Mas essa recepção mudou com o tempo. Apesar da contínua hostilidade oficial em relação ao regime cubano, a recepção calorosa dos cubanos tentando deixá-lo esfriou substancialmente após os roubos de Mariel no início dos anos 1980. A historiadora Kristina Shull documenta como a chegada desses migrantes, junto com centro-americanos e haitianos que fugiam da guerra e do despotismo no mesmo período, provocou uma nova abordagem para lidar com a migração como parte de estratégias globais de contrainsurgência e “guerra às drogas”.

Respondendo às “crises” de Marielito e de refugiados haitianos, o governo Reagan considerou esses migrantes como ameaças criminosas com capacidade de minar a estabilidade política dos EUA. A noção de ameaça, por sua vez, justificava a crescente militarização da fronteira EUA-México e a política de imigração em geral. Pela primeira vez na história dos EUA, o Congresso sob Reagan permitiu que os militares ajudassem na fiscalização da fronteira. A administração Reagan também iniciou uma política de detenção preventiva e deportação de migrantes.

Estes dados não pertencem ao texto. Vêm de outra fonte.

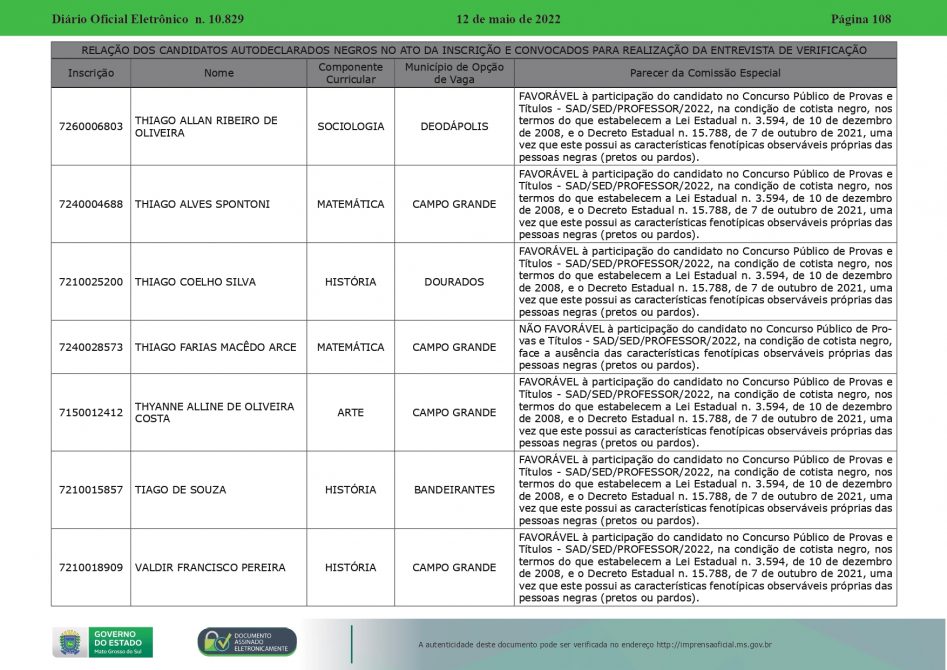Click the Governo do Estado logo

click(x=120, y=642)
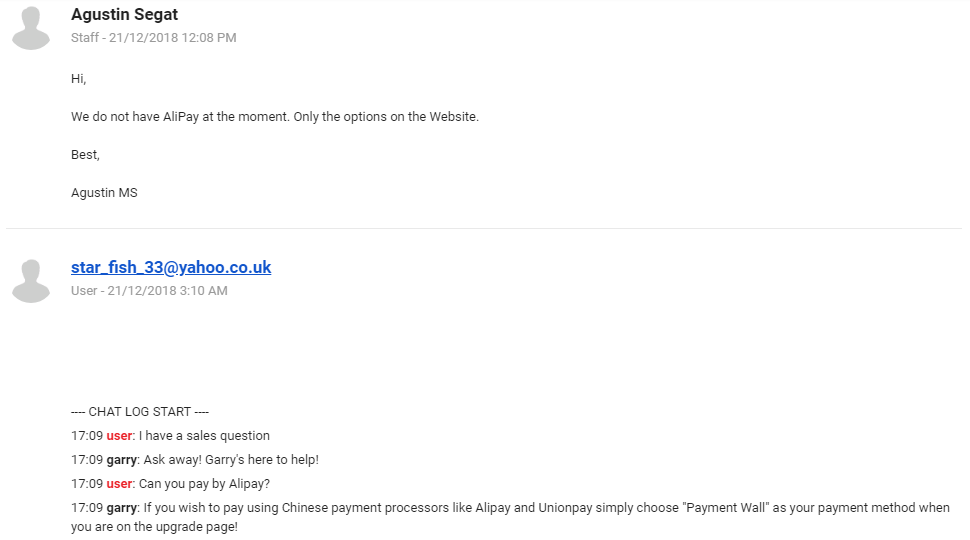This screenshot has height=540, width=970.
Task: Click the Staff 12:08 PM timestamp
Action: tap(153, 38)

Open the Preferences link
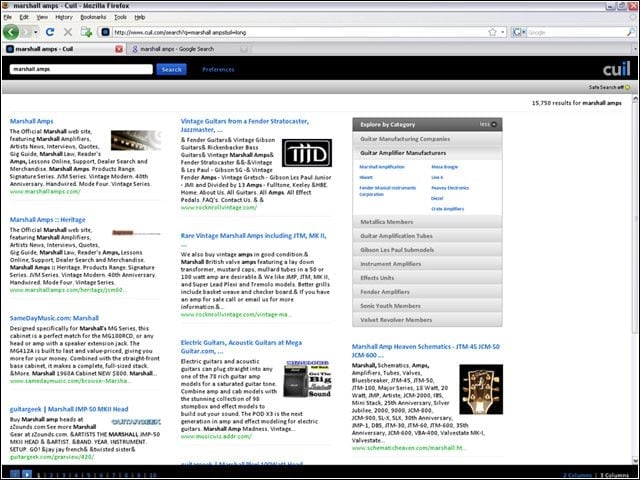pos(218,69)
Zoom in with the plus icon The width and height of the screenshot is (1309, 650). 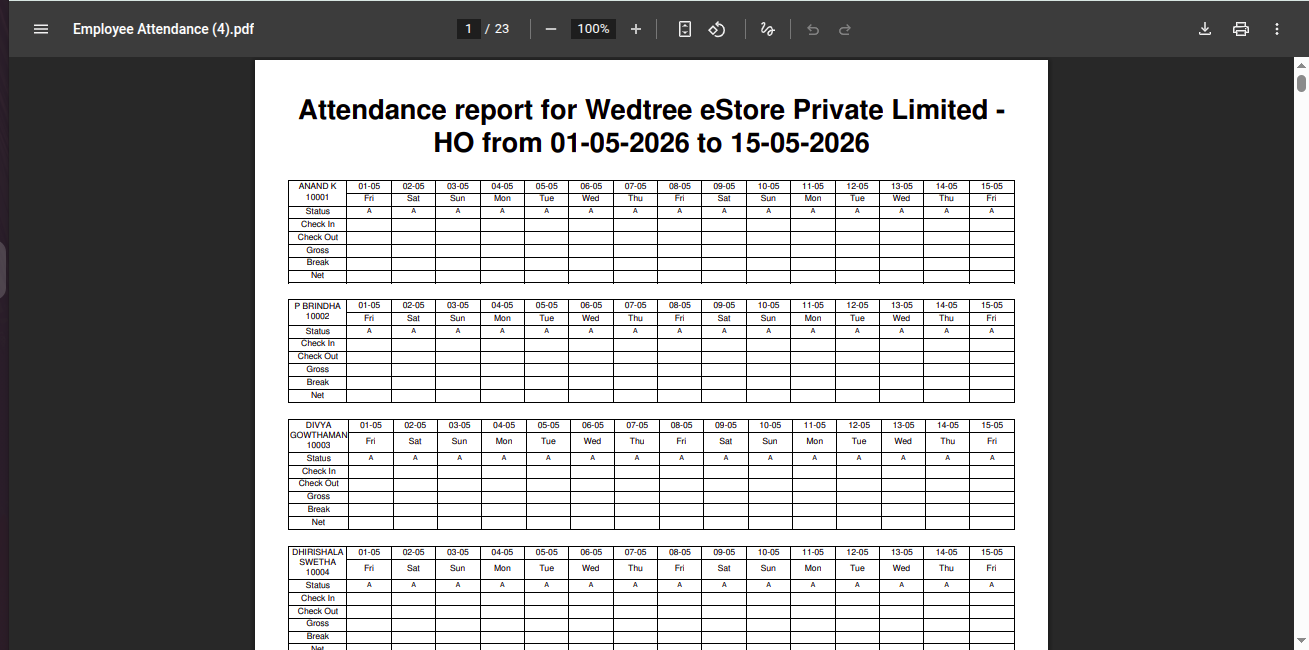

O historiador Carl Lindskoog esclarece como essa política de detenção preventiva mobilizou o racismo e a xenofobia contra os migrantes haitianos, criando as raízes do atual complexo industrial de detenção de imigrantes. Corporações privadas como GEO Group, CoreCivic, LaSalle Corrections e Management and Training Corporation (MTC) lucram muito com essas práticas. Essas corporações prisionais são doadores políticos bipartidários, o que ajuda a explicar a expansão da detenção de imigrantes sob administrações democratas supostamente pró-imigrantes.

A transformação da política em relação aos migrantes nicaraguenses é indicativa da mudança consolidada pela nova política de Biden. Durante a década de 1980, os Estados Unidos criaram e financiaram a organização paramilitar Contra para minar o regime esquerdista da Frente Sandinista de Libertação Nacional (FSLN), que chegou ao poder em 1979. Em 1985, Reagan proclamou os Contras como o “equivalente moral da fundação pais.” Em consonância com a política da Guerra Fria, na qual migrantes de regimes de esquerda eram considerados refugiados políticos merecedores, os nicaraguenses fugindo da devastação de seu país no pós-guerra foram acolhidos em números desproporcionais, em comparação com outros da América Central e do Caribe. Mas desde que a FSLN voltou ao poder político em 2006, os refugiados nicaragüenses que fugiam do regime cada vez mais repressivo perderam a preferência, conforme indicado por sua recente inclusão nas disposições de deportação do Título 42.

Em 2013, o governo Obama impôs um bloqueio econômico ao recém-eleito governo de Nicolás Maduro na Venezuela, resultando em estagnação econômica, escassez de alimentos e energia desde então. À medida que o governo Trump intensificou essas sanções, determinado a derrubar o governo Maduro, a mortalidade na Venezuela aumentou 31%; algumas estimativas atribuem a responsabilidade por quarenta mil mortes aos efeitos do bloqueio. No entanto, os venezuelanos que fogem da devastação econômica em seu país não recebem uma recepção calorosa na fronteira EUA-México.

A extensão do Título 42 para migrantes do Haiti, Cuba, Nicarágua e Venezuela transmite a consolidação de um regime lucrativo de fronteiras militarizadas, deportação e detenção, o que Shull descreve como um “império de detenção”. Este regime viola o direito internacional dos refugiados; beneficia as corporações privadas sobre as pessoas e o interesse público. A única resposta justa é opor-se a este regime, derrubar todas as fronteiras e muros que nos dividem.